- [EXERCISE GOAL]:
Which of the lines in the data mention the string "computer"? List them all.

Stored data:
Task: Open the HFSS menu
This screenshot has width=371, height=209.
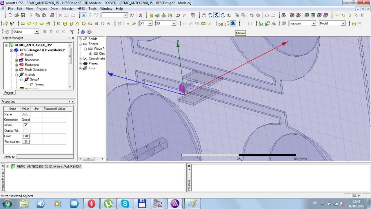Action: coord(81,9)
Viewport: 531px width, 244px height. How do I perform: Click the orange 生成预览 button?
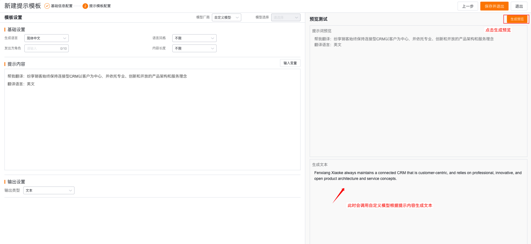tap(517, 19)
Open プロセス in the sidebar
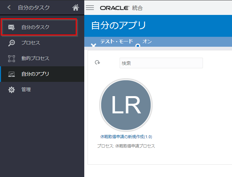The height and width of the screenshot is (177, 232). 31,43
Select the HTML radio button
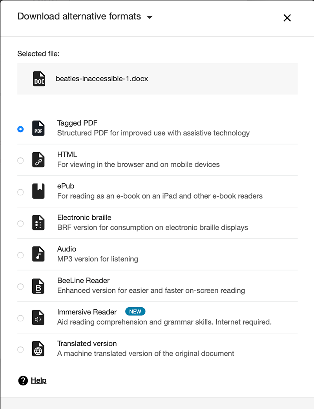The image size is (314, 409). [20, 161]
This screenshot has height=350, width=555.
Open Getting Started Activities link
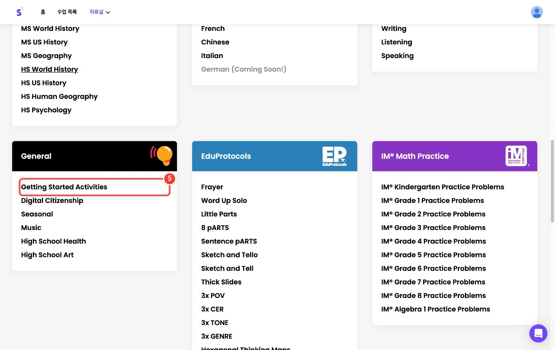[64, 187]
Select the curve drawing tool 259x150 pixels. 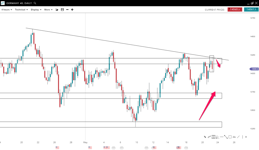click(x=209, y=137)
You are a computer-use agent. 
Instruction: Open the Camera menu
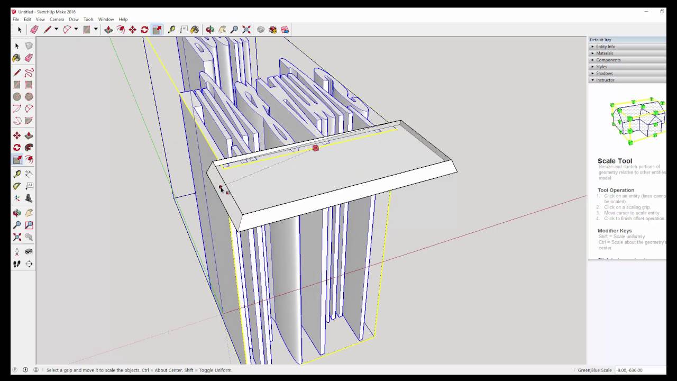pyautogui.click(x=57, y=19)
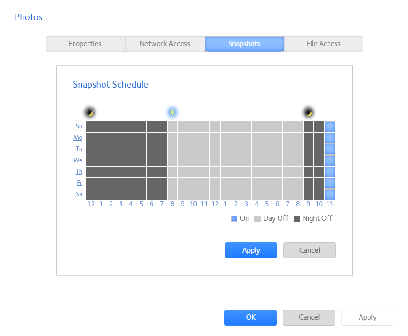Select the Snapshots tab
The image size is (408, 336).
point(244,44)
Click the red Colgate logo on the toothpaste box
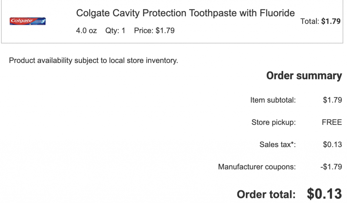347x203 pixels. coord(21,21)
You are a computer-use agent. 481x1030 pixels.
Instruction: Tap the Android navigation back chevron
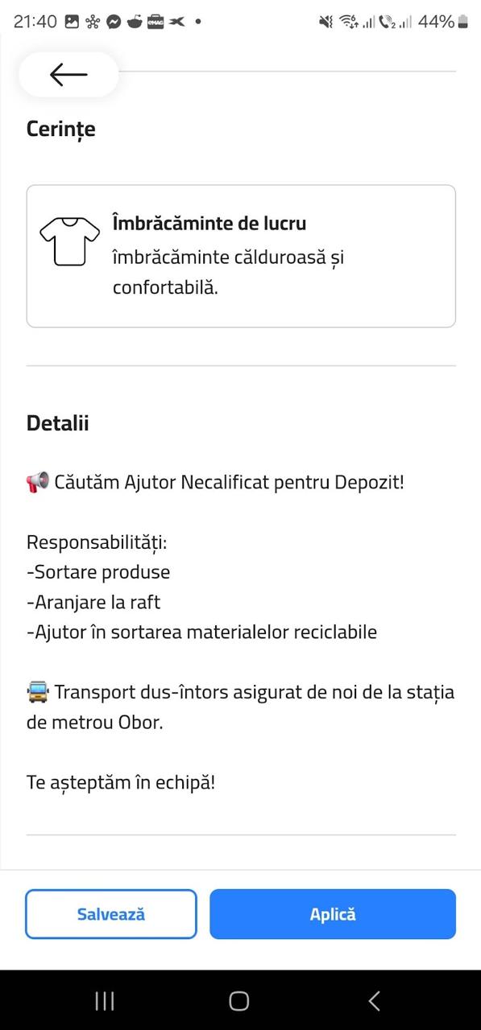(x=374, y=1000)
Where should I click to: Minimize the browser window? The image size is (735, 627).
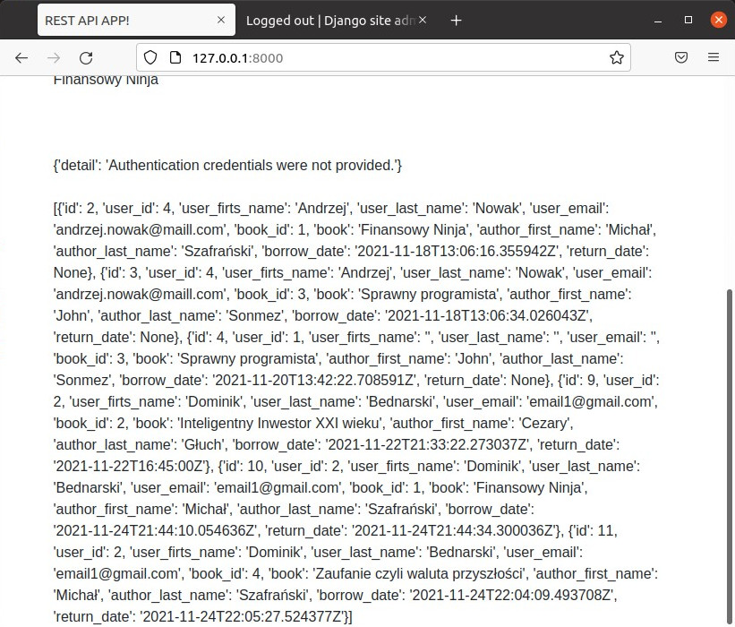[657, 20]
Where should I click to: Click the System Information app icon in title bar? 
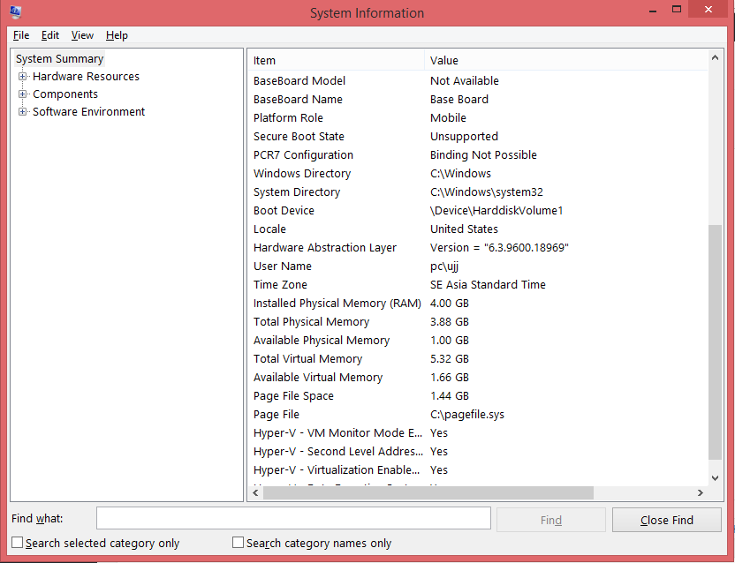pyautogui.click(x=15, y=12)
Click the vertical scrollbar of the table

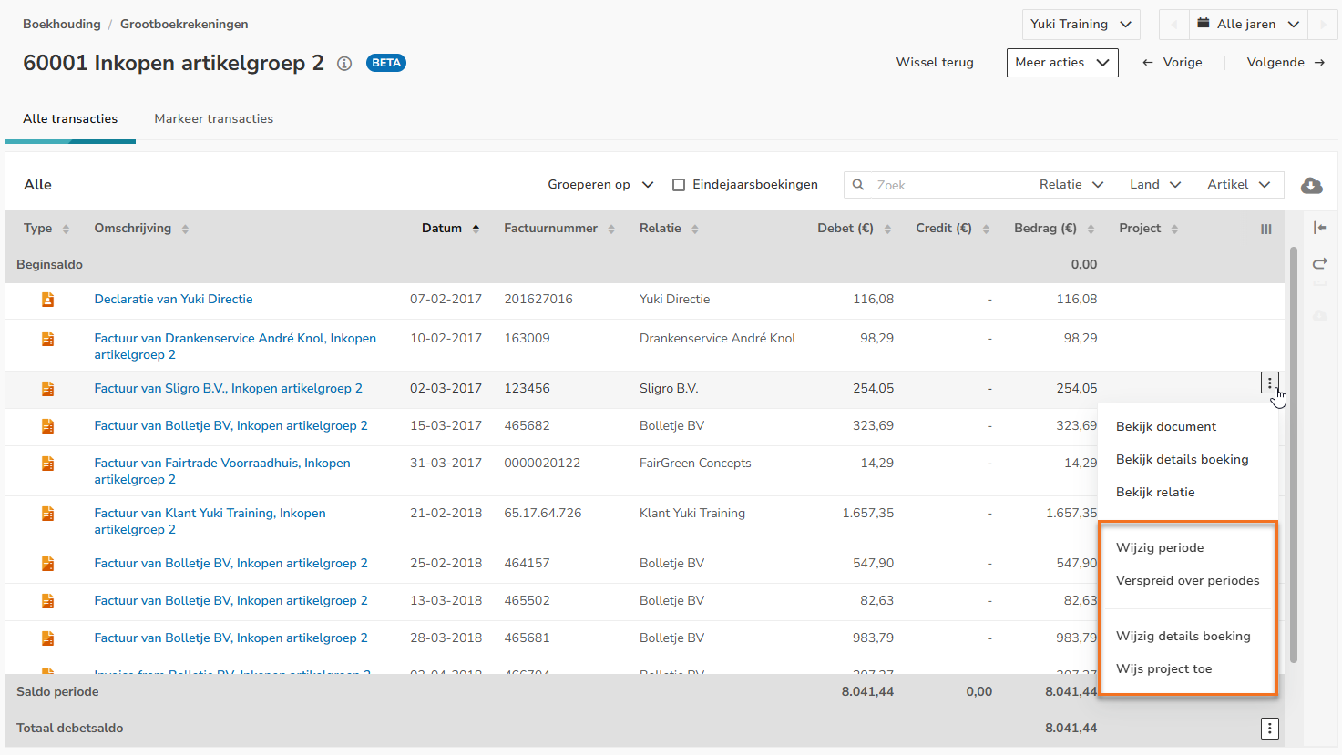click(1293, 455)
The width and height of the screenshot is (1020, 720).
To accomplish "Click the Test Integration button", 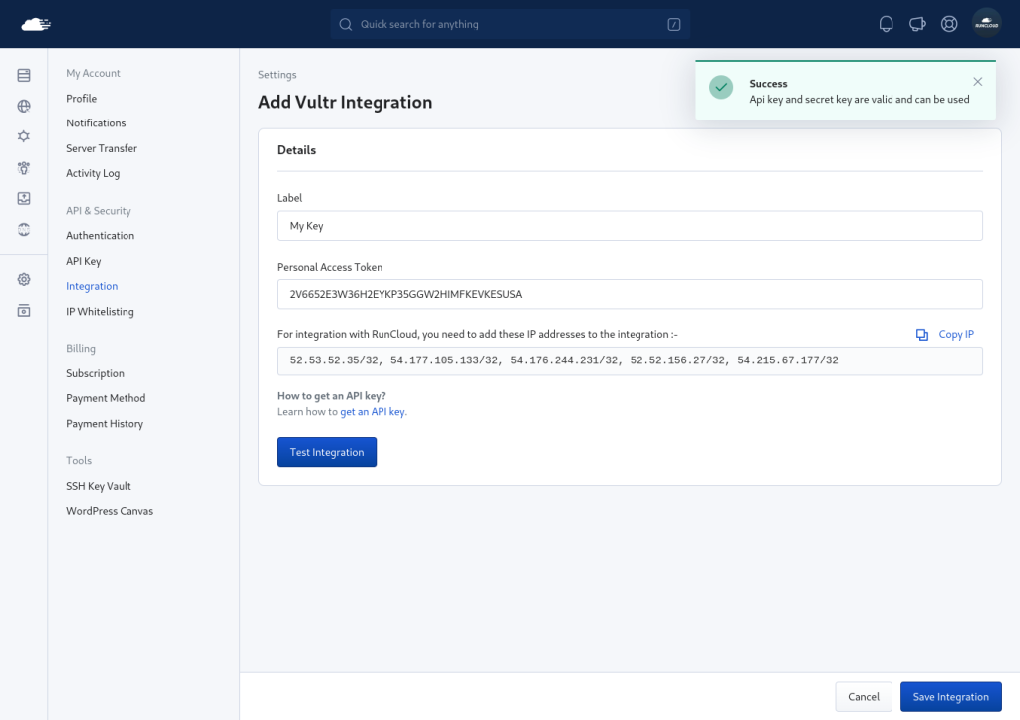I will (x=327, y=452).
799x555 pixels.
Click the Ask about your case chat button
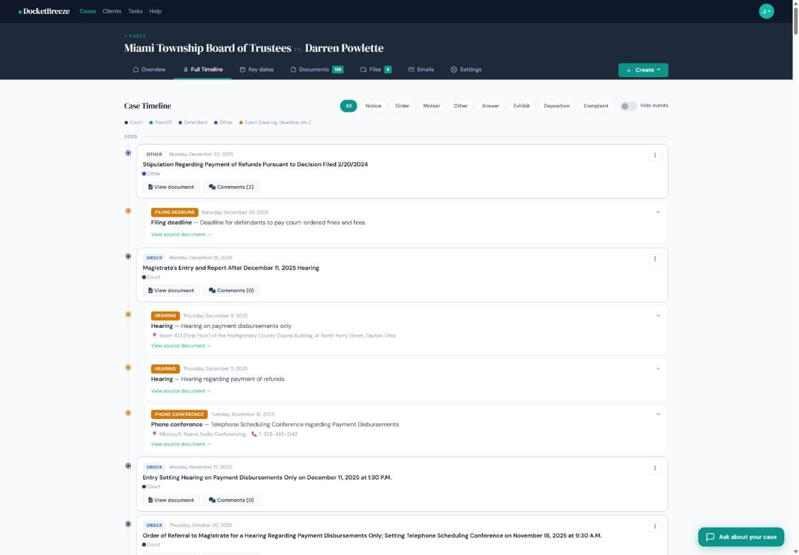[741, 537]
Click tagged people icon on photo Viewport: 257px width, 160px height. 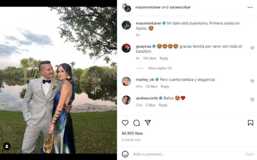7,146
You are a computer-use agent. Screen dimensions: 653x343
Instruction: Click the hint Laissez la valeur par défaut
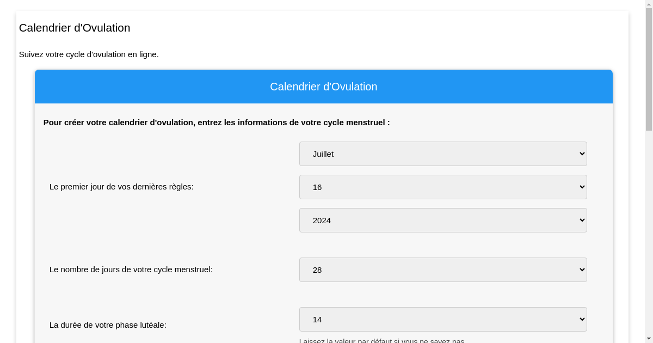tap(381, 341)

- [SOLUTION BELOW]:
You are a computer-use agent. 
You are a computer-use agent. 481x1030 pixels.
You are a computer-use agent. Screen dimensions: 653x343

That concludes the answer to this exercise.